Friday, October 10, 2008

Is that the economy I smell burning?

If you haven't had to sharpen a stick to hunt and kill an animal for food, if you haven't had to burn the body of a loved one for heat, if you haven't decided whether your new homeless look will be the classic "trashcan bum" or "30's style w/ disheveled suit and fedora", if you haven't had to steal chickens so you had some tradeable good for the new barter economy, well then, count yourselves among the dozen or so people untouched by the horrific financial apocalypse: worldwide edition. Or maybe you live somewhere warm. Whatever, you can burn a family member for spite then.

In case you haven't looked at a paper, television, news blog, or heard the hushed whispers of "it was a financial sector worker" as EMT's hosed a bloody stain off the sidewalk, the worldwide economy collapsed harder today. All the world markets are down anywhere from 5% to 10%, with the Asian markets in Japan, Hong Kong, South Korea, Shanghai, and Singapore all eating it hard. The DOW immediately dropped 700 points before bouncing back to a not as horrifying 150 point loss. Don't get your hopes up, a half hour before the NYSE closes it'll dive, probably closing at another 500-700 point loss.

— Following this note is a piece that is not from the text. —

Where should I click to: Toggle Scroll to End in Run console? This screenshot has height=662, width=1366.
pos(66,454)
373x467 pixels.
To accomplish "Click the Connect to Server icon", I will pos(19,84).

But don't worry, our unelected betters are on it. They're going to hold a meeting or something. Hank Paulson is going to continue to sit on the $700 billion that he had piled up in his shed, furiously masturbating to the money mountain. Why should he actually do anything with that money? Look Hank, I thought we went over this yesterday. Go buy equity stakes in these companies, injecting them with capital and providing the American taxpayer with a good level of security for the markets and their $700 billion investment. Economists agree, it's probably the best plan of action and actually qualifies as a good idea. You're authorized to do it. So go fucking do it.

For the rest of us, we sit and wait. Sharpening our pointy sticks to get them kill ready, ranking our friends and family by who we would leave behind for the roving gangs of street cannibals and who we would protect with said spears and fire sticks, and deciding whether we could organize a complete French-style revolution by Monday. Do we wait for the back ordered guillotines or move to rusty cutlasses and heavy crushing stones? Does Dick Cheney deserve disemboweling or must he be eaten alive by crows? Decisions. As we wonder whether our unelected and elected betters will finally decide this is the day to do something, all we are left is to ponder the important political issue of our time: Bill Ayers.